Let $V \subseteq S$ be a neighborhood of $x$.
Then $V \setminus \left\{{x}\right\}$ is called a deleted neighborhood of $x$.
That is, it is a neighborhood of $x$ with $x$ itself removed.
Metric Space
Let $M = \left({A, d}\right)$ be a metric space.
Let $x \in A$.
Let $N_\epsilon \left({x}\right)$ be the $\epsilon$-neighborhood of $x$.
Then the deleted $\epsilon$-neighborhood of $x$ is defined as $N_\epsilon \left({x}\right) \setminus \left\{{x}\right\}$.
That is, it is the $\epsilon$-neighborhood of $x$ with $x$ itself removed.
It can also be defined as:
- $\left\{{y \in A: 0 < d \left({x, y}\right) < \epsilon}\right\}$
Complex Analysis
Let $x \in \C$ be a point in the complex plane.
Let $N_\epsilon \left({x}\right)$ be the $\epsilon$-neighborhood of $x$.

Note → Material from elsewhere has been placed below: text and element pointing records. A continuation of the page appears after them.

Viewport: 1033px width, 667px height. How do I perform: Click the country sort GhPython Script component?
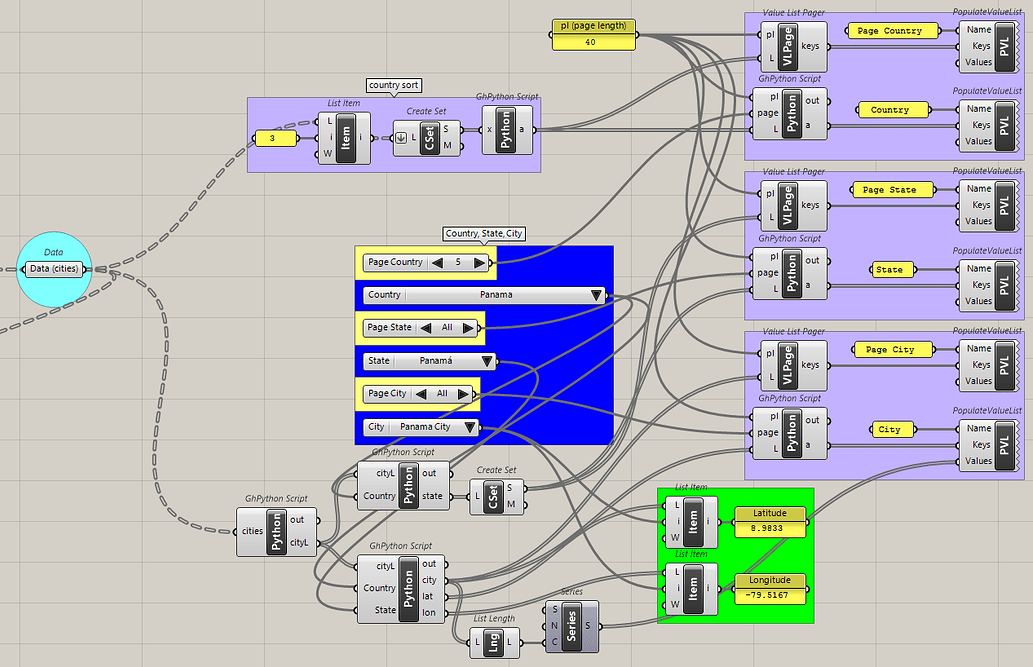coord(507,130)
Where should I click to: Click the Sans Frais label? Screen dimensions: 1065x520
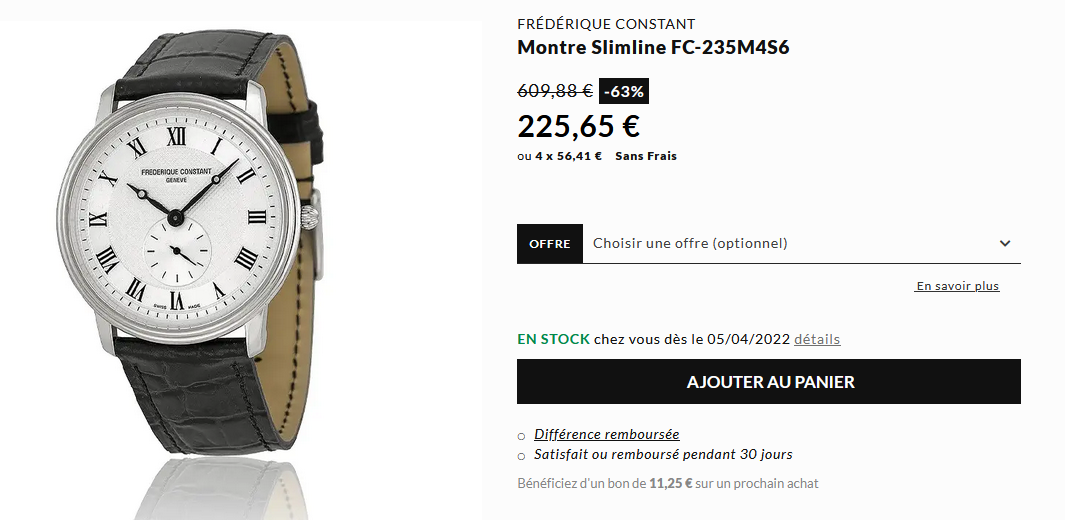pyautogui.click(x=646, y=156)
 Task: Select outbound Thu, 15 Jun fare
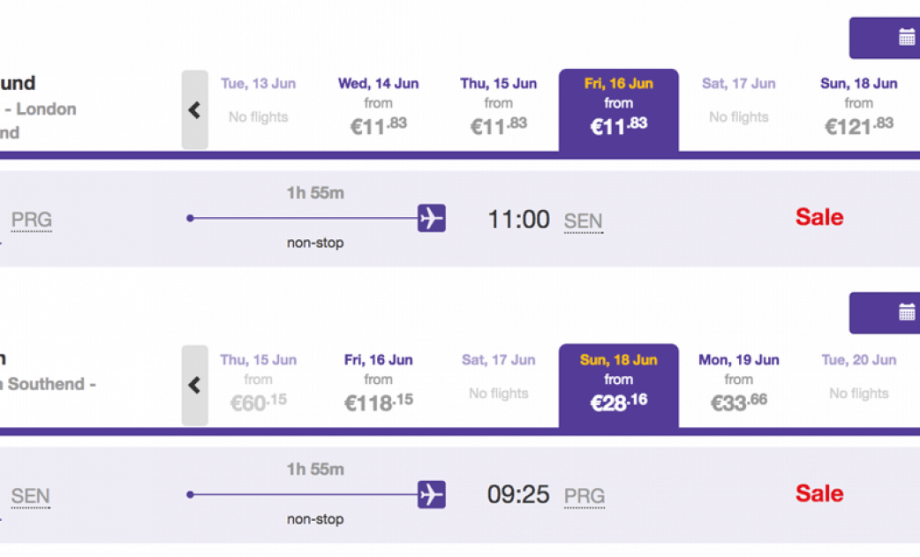click(x=498, y=110)
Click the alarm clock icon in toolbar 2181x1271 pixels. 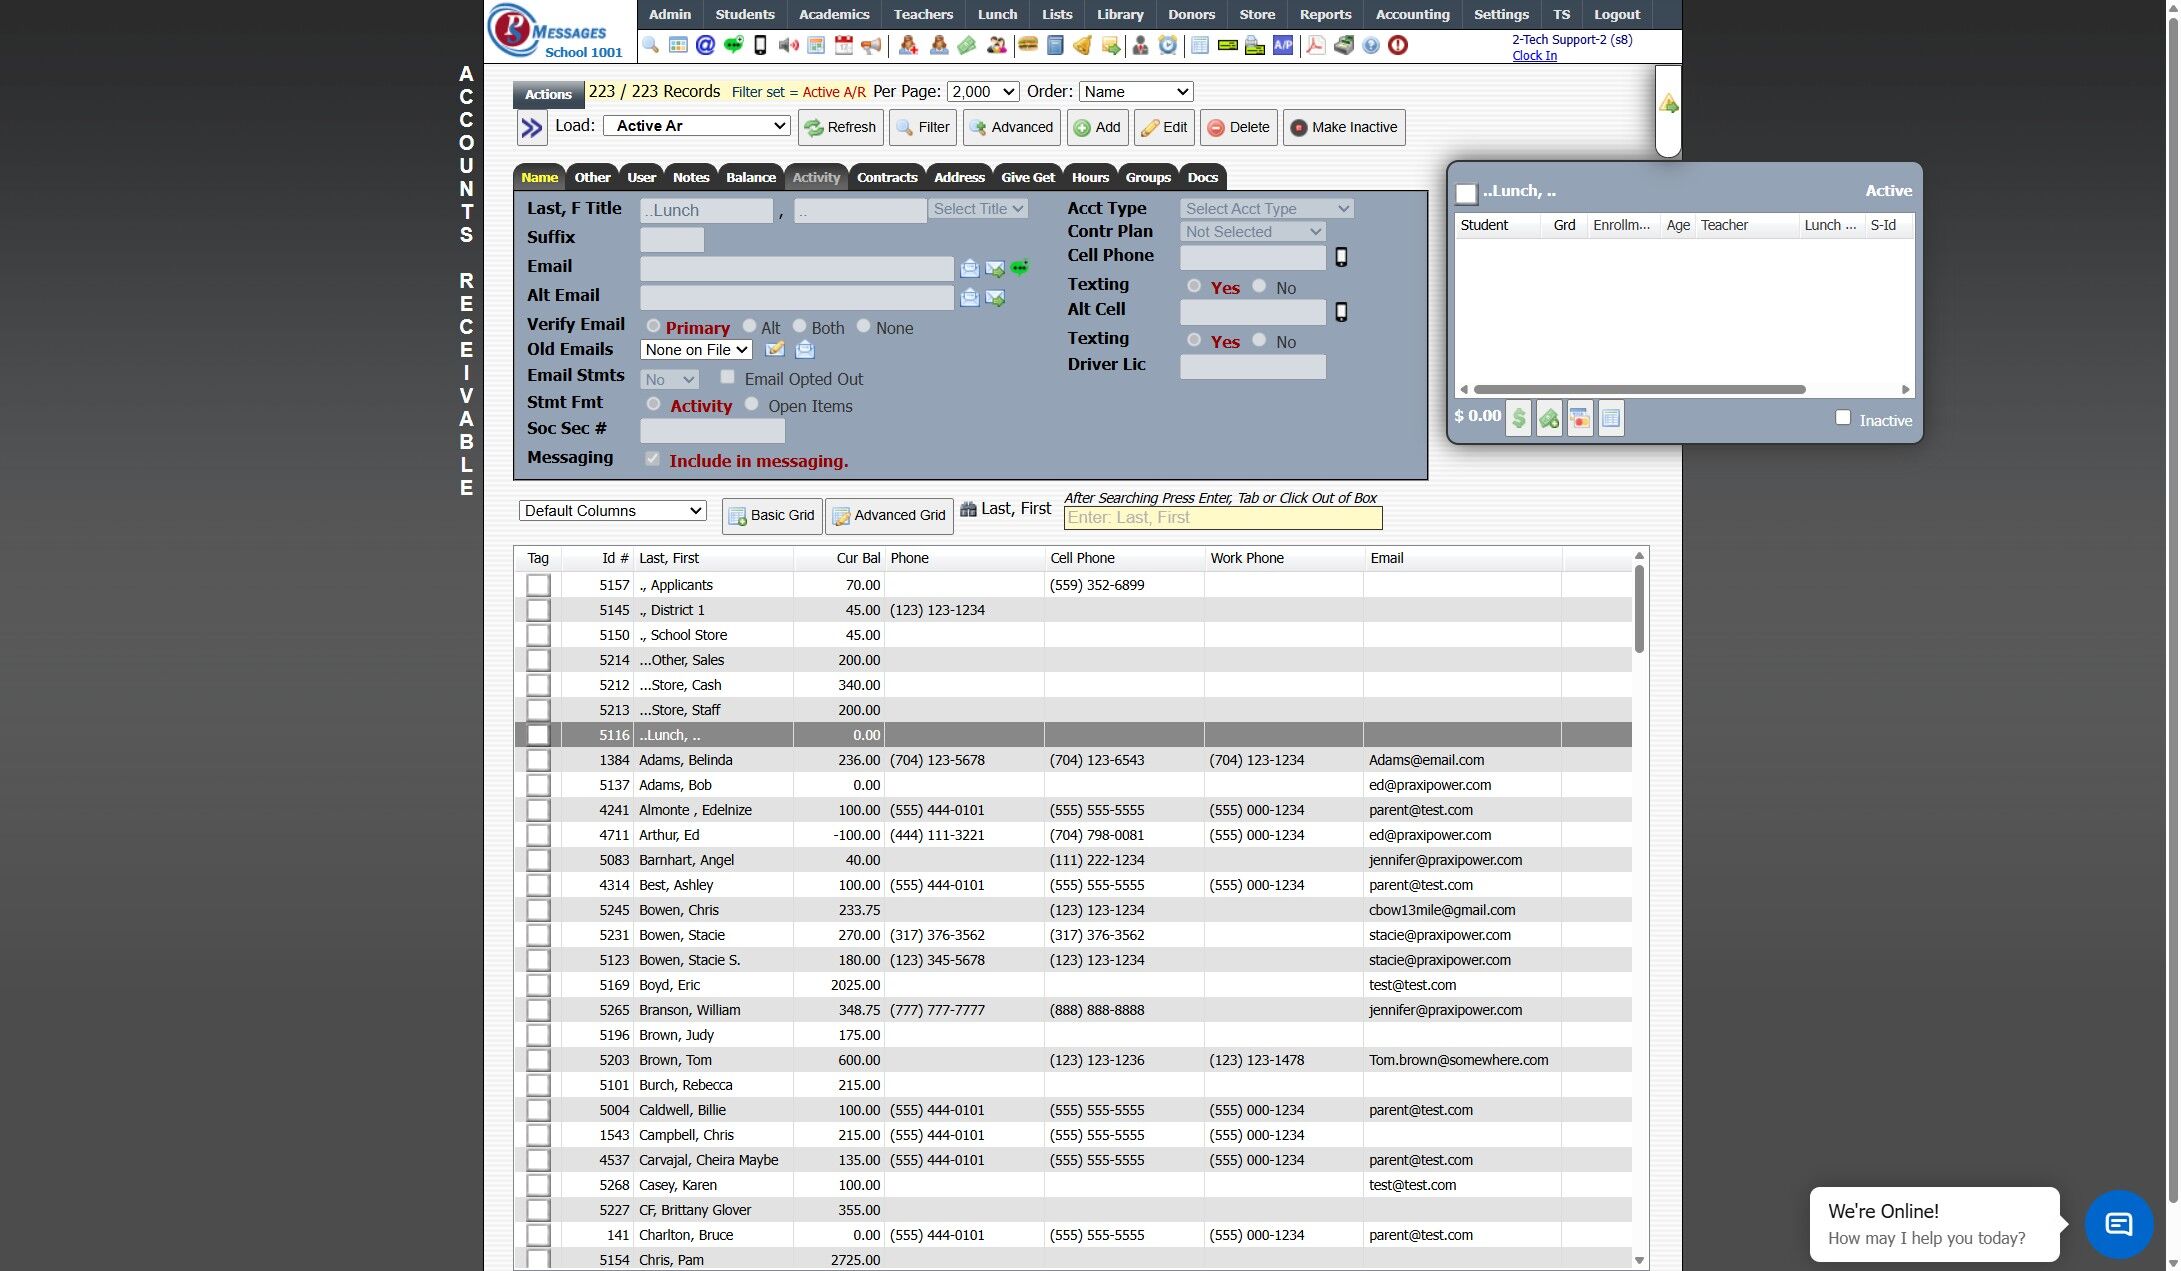click(x=1168, y=45)
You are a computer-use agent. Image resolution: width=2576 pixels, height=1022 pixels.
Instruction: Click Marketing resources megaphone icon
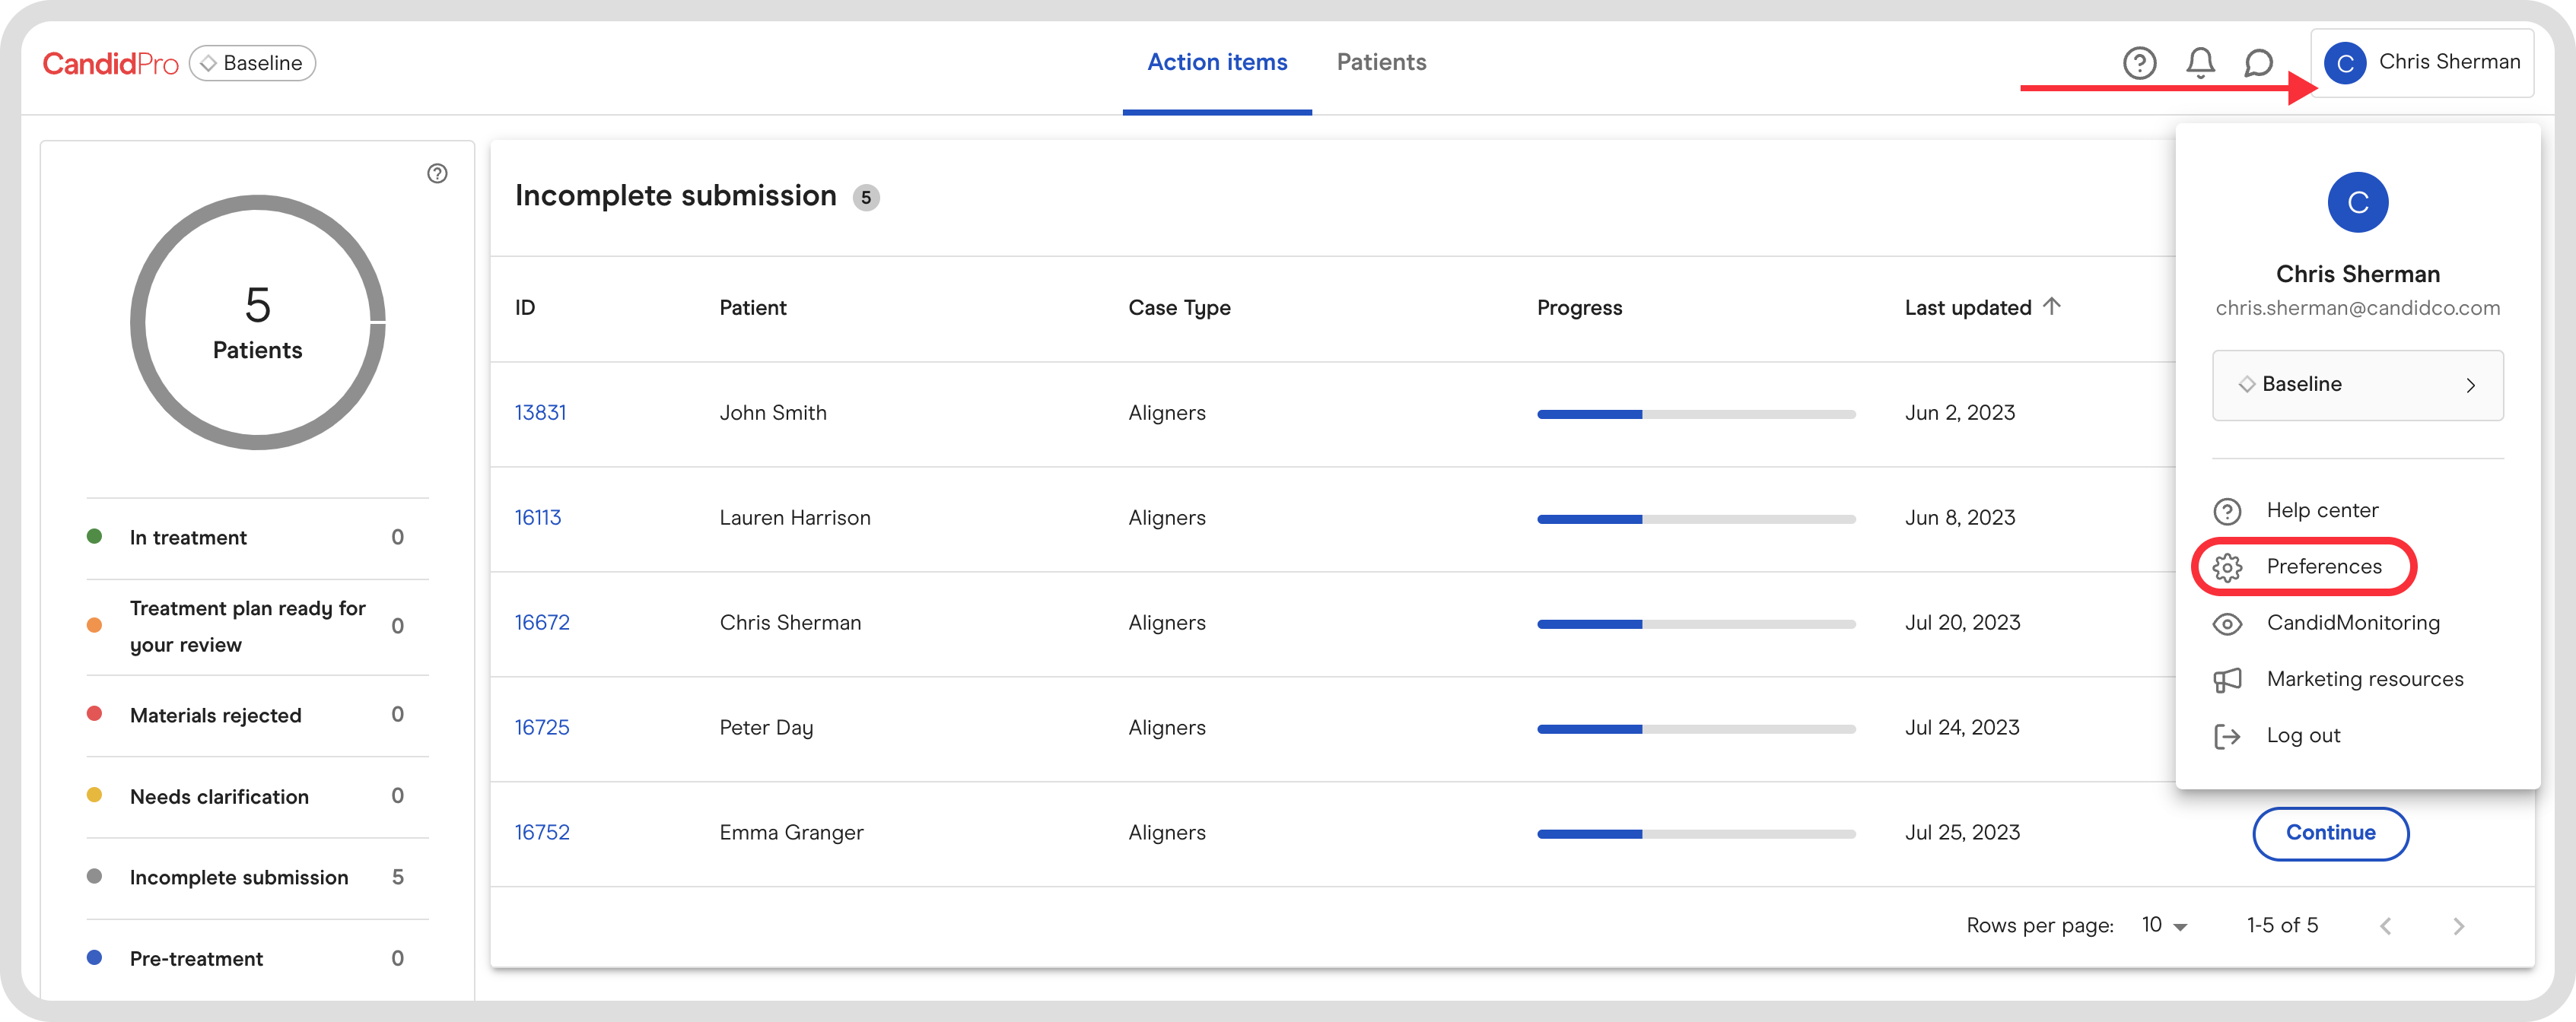[x=2227, y=680]
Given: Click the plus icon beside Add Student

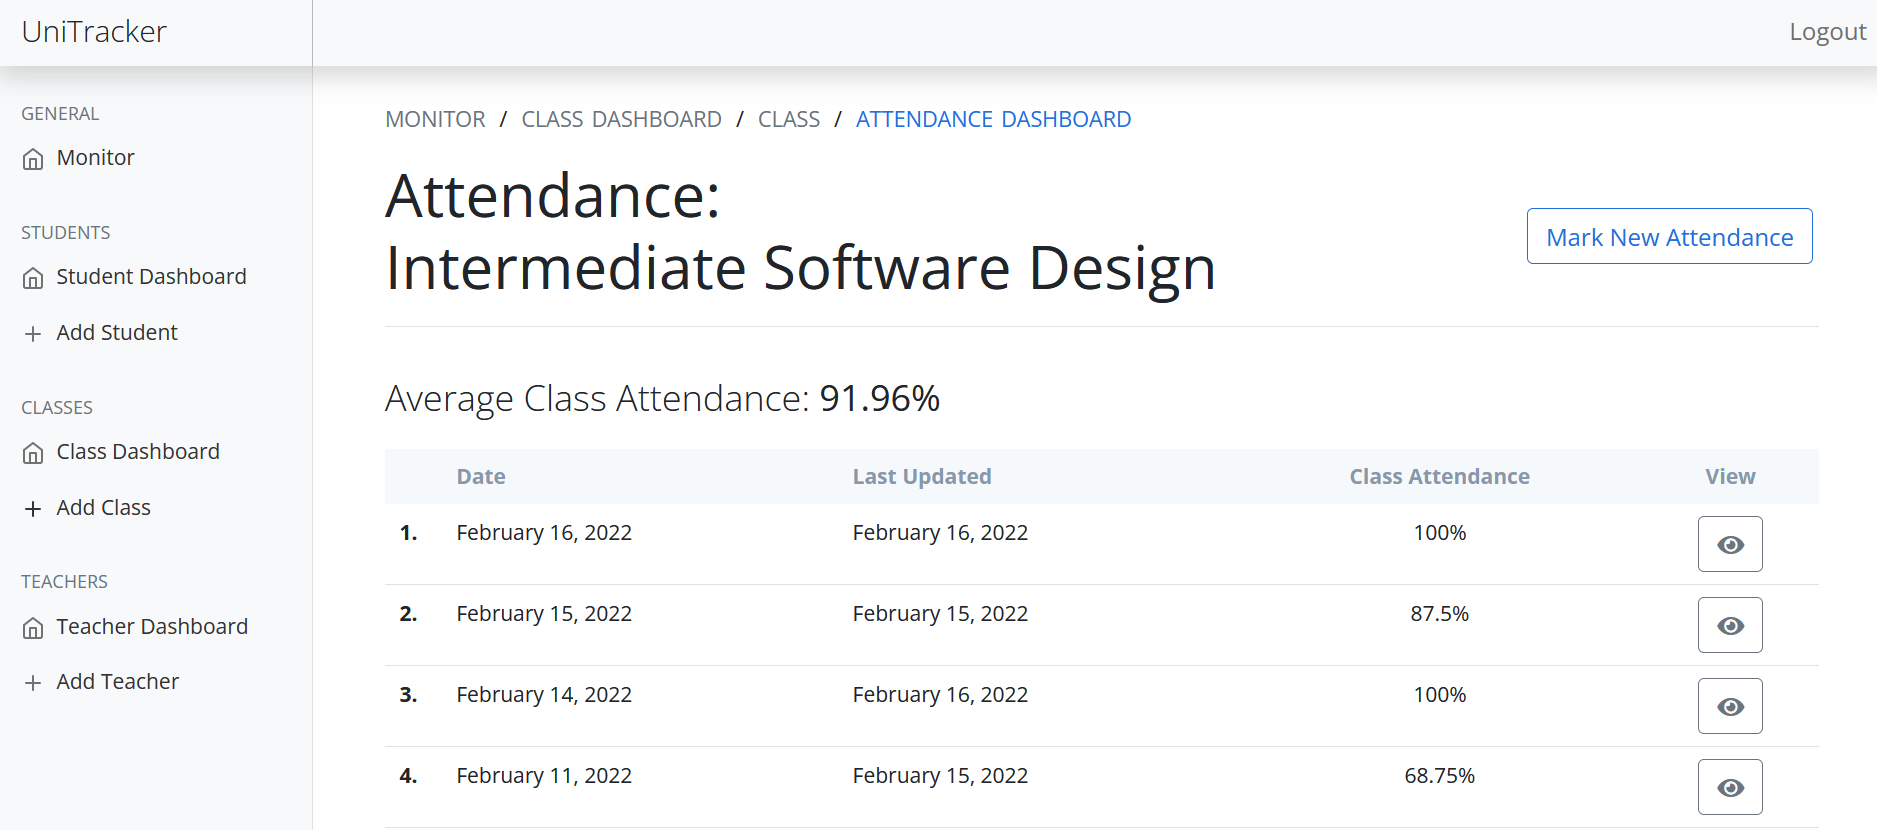Looking at the screenshot, I should (33, 334).
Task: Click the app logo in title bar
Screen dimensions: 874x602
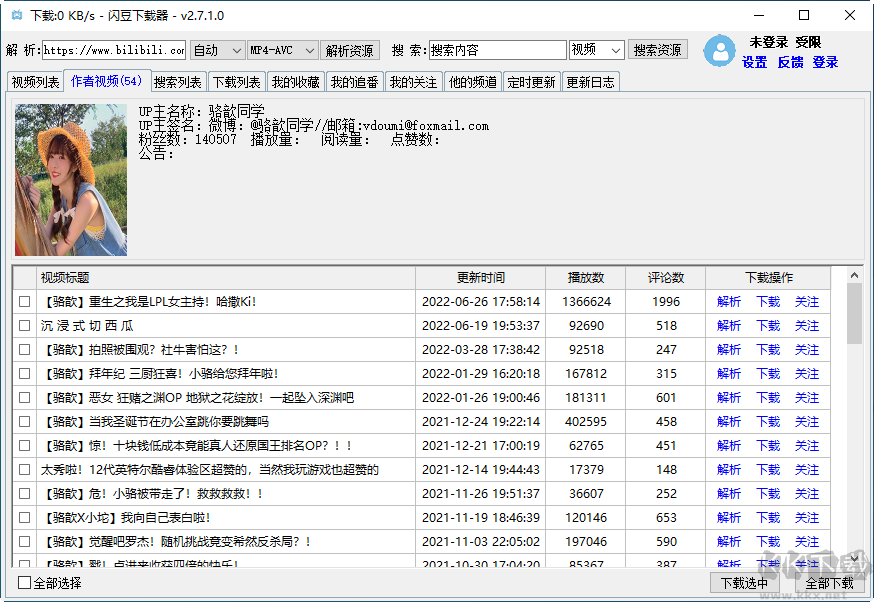Action: pos(15,16)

Then the deleted $\epsilon$-neighborhood of $x$ is defined as $N_\epsilon \left({x}\right) \setminus \left\{{x}\right\}$.
That is, it is the $\epsilon$-neighborhood of $x$ with $x$ itself removed.
It can also be defined as:
- $N_\epsilon \left({x}\right) \setminus \left\{{x}\right\} : = \left\{{y \in A: 0 < \left \vert{x - y}\right \vert < \epsilon}\right\}$
from the definition of $\epsilon$-neighborhood.
Real Analysis
Let $\alpha \in \R$ be a real number.
Let $N_\epsilon \left({\alpha}\right)$ be the $\epsilon$-neighborhood of $\alpha$:
- $N_\epsilon \left({\alpha}\right) := \left({\alpha - \epsilon .. \alpha + \epsilon}\right)$
Then the deleted $\epsilon$-neighborhood of $\alpha$ is defined as $N_\epsilon \left({\alpha}\right) \setminus \left\{{\alpha}\right\}$.
That is, it is the $\epsilon$-neighborhood of $\alpha$ with $\alpha$ itself removed.
It can also be defined as:
- $N_\epsilon \left({\alpha}\right) \setminus \left\{{\alpha}\right\} : = \left\{{x \in \R: 0 < \left \vert{\alpha - x}\right \vert < \epsilon}\right\}$
or
- $N_\epsilon \left({\alpha}\right) \setminus \left\{{\alpha}\right\} : = \left({\alpha - \epsilon .. \alpha}\right) \cup \left({\alpha .. \alpha + \epsilon}\right)$
from the definition of $\epsilon$-neighborhood.